== Segment start ==

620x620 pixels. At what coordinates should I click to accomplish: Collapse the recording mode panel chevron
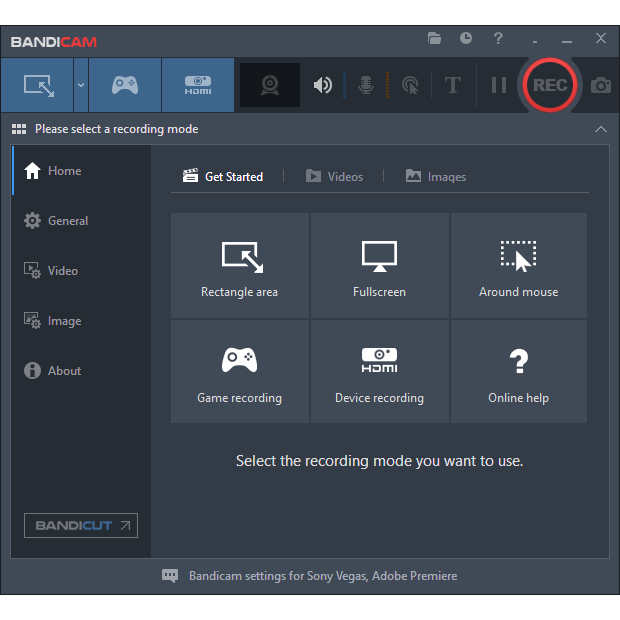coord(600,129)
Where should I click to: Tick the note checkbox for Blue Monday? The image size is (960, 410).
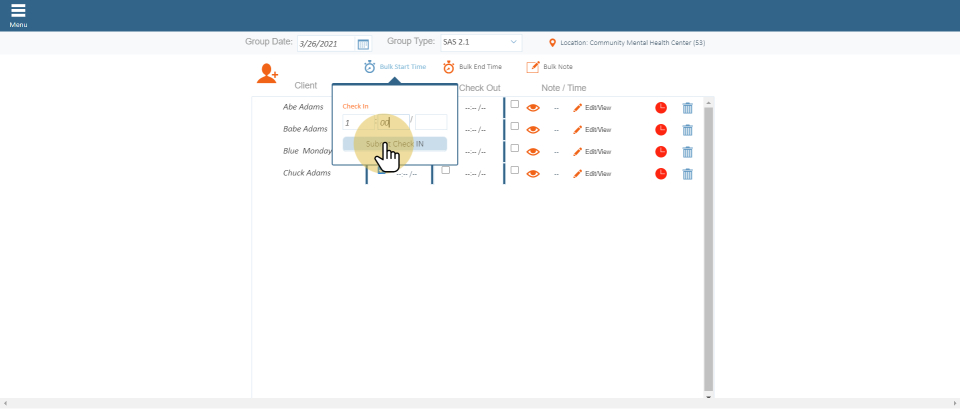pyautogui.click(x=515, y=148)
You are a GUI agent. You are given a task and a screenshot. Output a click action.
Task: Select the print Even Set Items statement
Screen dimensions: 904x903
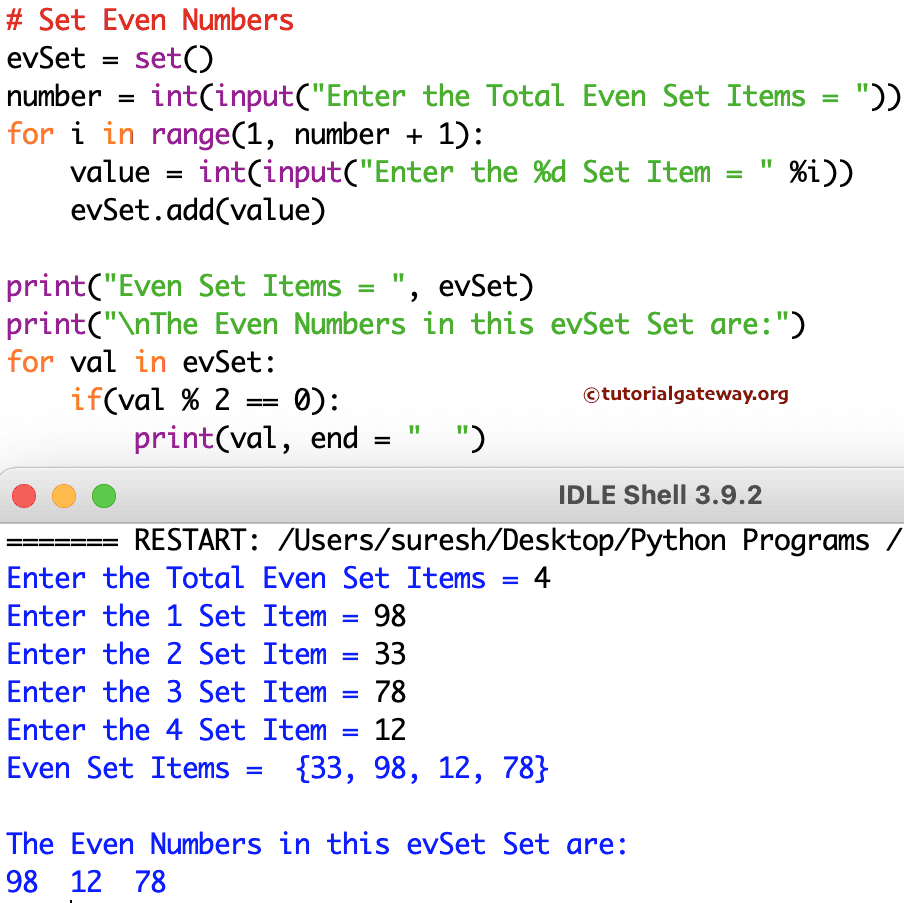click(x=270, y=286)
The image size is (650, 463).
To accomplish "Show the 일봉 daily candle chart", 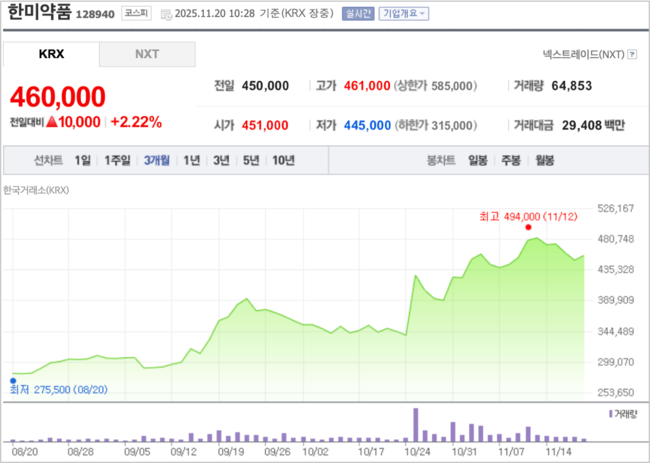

== Segment end ==

EXERCISE GOAL:
Everything in the listing must be copied exactly except the pictures.

TASK SOLUTION:
620x620 pixels. At what coordinates should I click to accomplish: Collapse the recording mode panel chevron
coord(600,129)
Where should I click to: Tick the note checkbox for Blue Monday? The image size is (960, 410).
pyautogui.click(x=515, y=148)
You are a GUI agent. You are given a task and a screenshot. Output a click action.
Task: Select the print Even Set Items statement
Screen dimensions: 904x903
click(x=270, y=286)
The image size is (650, 463).
To accomplish "Show the 일봉 daily candle chart", 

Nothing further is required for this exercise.